I motivi per cui gli agricoltori umbri, come quelli di altre regioni, non riescono a ricevere quanto loro spettante sono dovuti all’aggiunta di inutili obblighi con decisioni nazionali che non
trovano riscontro né nella legislazione comunitaria, nè in altri paesi europei.

Al danno si aggiunge la beffa in quanto le medesime imprese non possono ricevere l’anticipo del 75 per cento per le Domande Psr 2008 perché non totalmente liquidate nell’anno precedente.
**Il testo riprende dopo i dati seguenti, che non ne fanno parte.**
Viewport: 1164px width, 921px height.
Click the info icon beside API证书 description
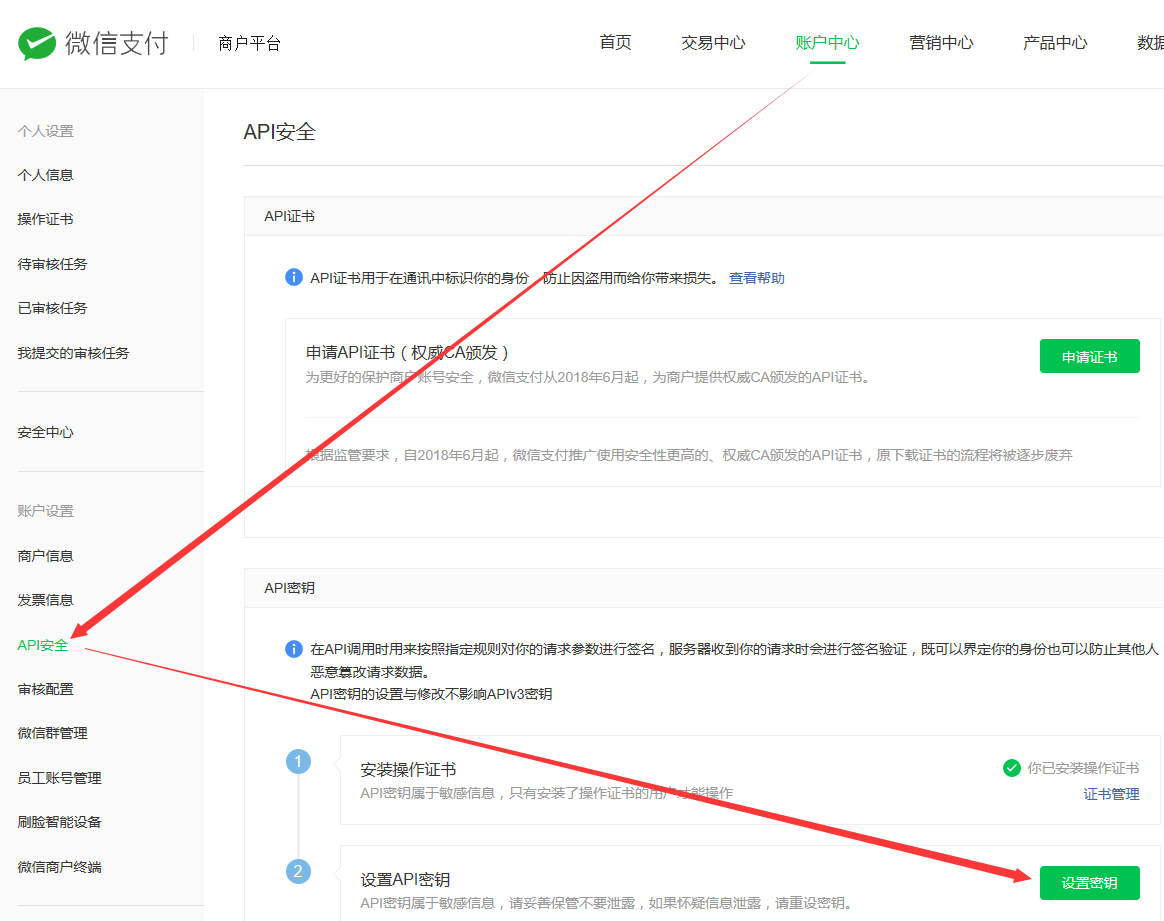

Una situazione insostenibile anche in relazione alle scelte che – sostiene la Cia Umbria – il ministero ed Agea hanno compiuto sulla redazione delle Domande Uniche 2008 e le Domande Psr 2008,
dove da una parte le Amministrazioni hanno proposto un dato di riferimento territoriale validato e a cui le aziende si sono adeguate, mentre in fase di verifica le stesse hanno cambiato i
criteri già fissati, con il risultato che migliaia di produttori si ritrovano oggi in anomalia e non liquidati per il cambiamento delle regole in corsa, senza esserne stati minimamente
informati.

Alla luce di questa situazione dei fatti – ricorda la Cia Umbria –  il presidente nazionale della Cia Giuseppe Politi ha preso carta e penna ed ha inviato una lettera al  ministro
delle Politiche Agricole Luca Zaia, al commissario straordinario di Agea Franco Contarin, ai ministri della Pubblica Amministrazione e Innovazione Renato Brunetta e della Semplificazione
normativa Roberto Calderoli oltre che agli assessori regionali all’Agricoltura, denunciando la grave e paradossale situazione che vivono migliaia di agricoltori italiani.

In definitiva, la Cia Umbria chiede che a partire da quest’anno i pagamenti del Piano di sviluppo rurale avvengano almeno con gli stessi criteri già adottati per la Domanda Unica: avvio
delle liquidazioni il primo dicembre dell’anno di presentazione della domanda per concludersi entro i sette mesi successivi (30 giugno).